What you must look for – according to law, the ingredient list should be sorted by weight. This means that you must look for foods listing meat, fish, egg, or some type of meat meal or fish meal as the first or second ingredient. You should be careful though – some manufacturers will just divide the main ingredient into subgroups, trying to hide it. If the labels list many kinds of corn for instance – that would make corn the primary ingredient, which is not good.

Protein is an important element – your dog food should contain about 18% protein for grown dogs and 28% protein for puppies.
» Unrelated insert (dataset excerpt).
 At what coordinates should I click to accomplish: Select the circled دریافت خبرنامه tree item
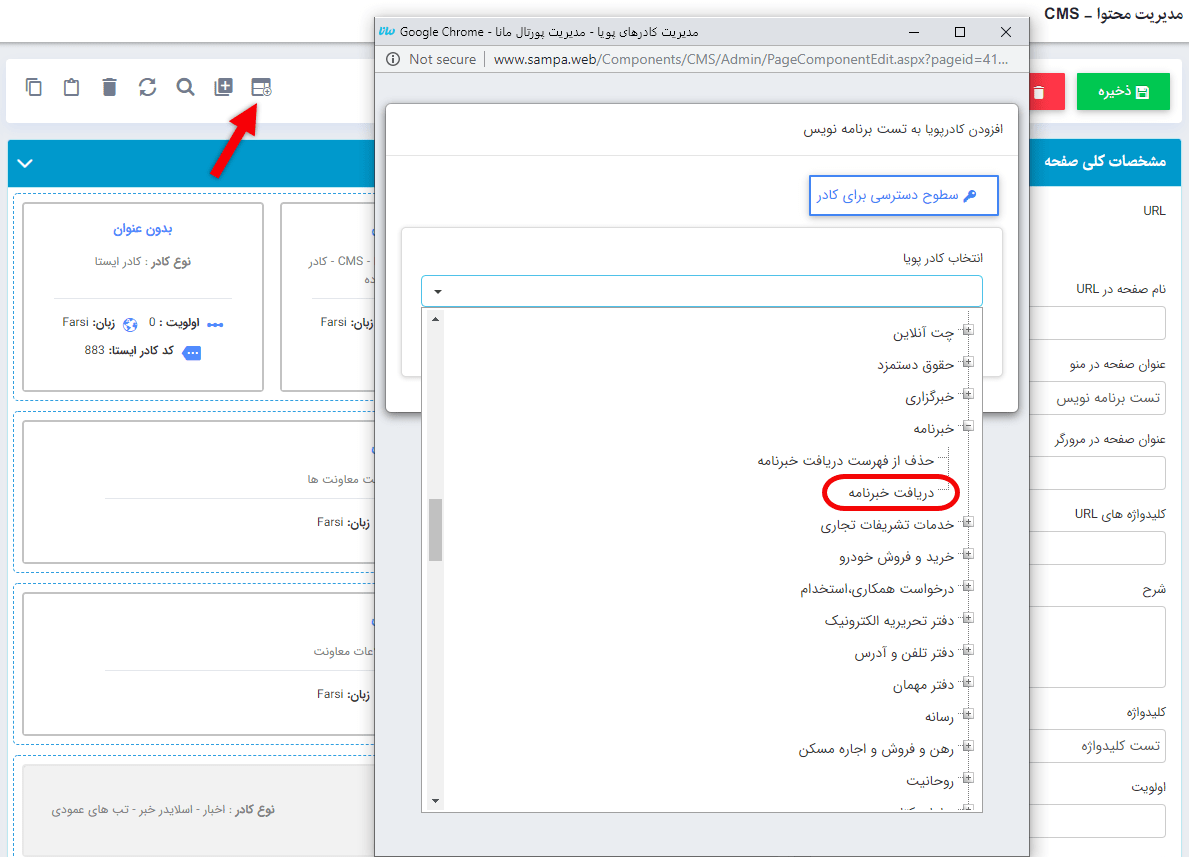click(891, 492)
Have it in mind, though, that the labels do not list the digestibility of the protein! Generally, it is assumed that in quality dog foods 70% up to 80% of the protein gets digested; while in lower quality dog foods digestibility drops to 60% or less.
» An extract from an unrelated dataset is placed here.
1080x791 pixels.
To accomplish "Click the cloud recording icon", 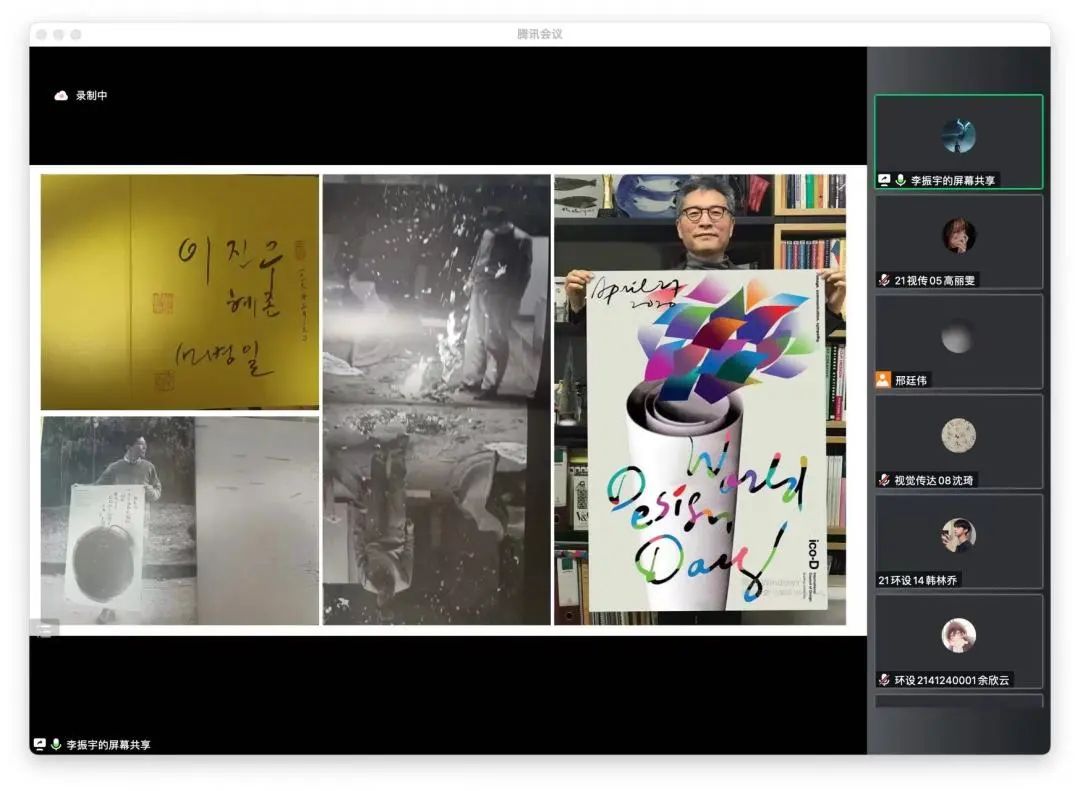I will (x=61, y=96).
Plants and grains – it might seem strange to you that dog food contains stuff like veggies, grains, and corn etc., but dogs need such ingredients as well. They are a source of carbohydrates, which act as a secondary energy source, and fibers that could be beneficial in many ways to your dog’s health. You should be careful though, because some manufacturers stuff their food with too much grain or corn!

Fats are also an important element of your dog’s diet. Your dog food should contain about 17% fats for puppies and 9 to 15% for a grown dog.

How to recognize low quality dog food – It is important to recognize the ingredients that indicate that there is something wrong with the dog food you are about to buy.  Here are some basic examples of what to avoid:

•    Generic meat sources – any meat product that does not disclose the animal species from which it is derived.

•    By-products and digests – generally such ingredients are of questionably quality since they are made from left-over parts.

•    Low quality fat sources – they have a low nutritional value. Typical examples are lard and tallow.

•    Gluten products – gluten products contain high levels of protein, but they are not easily digested, which makes them a poor substitute for meat. Examples include wheat gluten, corn gluten meal and so on.

•    Soy products – not all soy products are bad. In low quality brands, though, they are used to boost the protein value of the dog food. Low quality soy products pose a threat to your dog’s health and may lead to allergies.

•    Hulls – derived from the inedible outer shells of nuts, grains, soybeans or rice, they are used as cheap fillers.

•    Sugar and sweeteners – avoid such ingredients. They are of no value to your dog, and pose a severe health hazard!

•    Color additives – another guarantee that you are looking at low-quality dog food. Dogs don’t care about the color of their food.

•    Synthetic preservatives – these ingredients are an important part of dog food, but there are healthy alternatives. Avoid preservatives such as butylated hydroxysanisol (BHA), butylated hydroxytoluene (BHT), propyl gallate, and ethoxyquin.

So take some time; read dog food labels. You may find that many of the cheaper brands of dog food are filled with these ingredients. It is up to you to find the best compromise between your household budget and your dog’s health.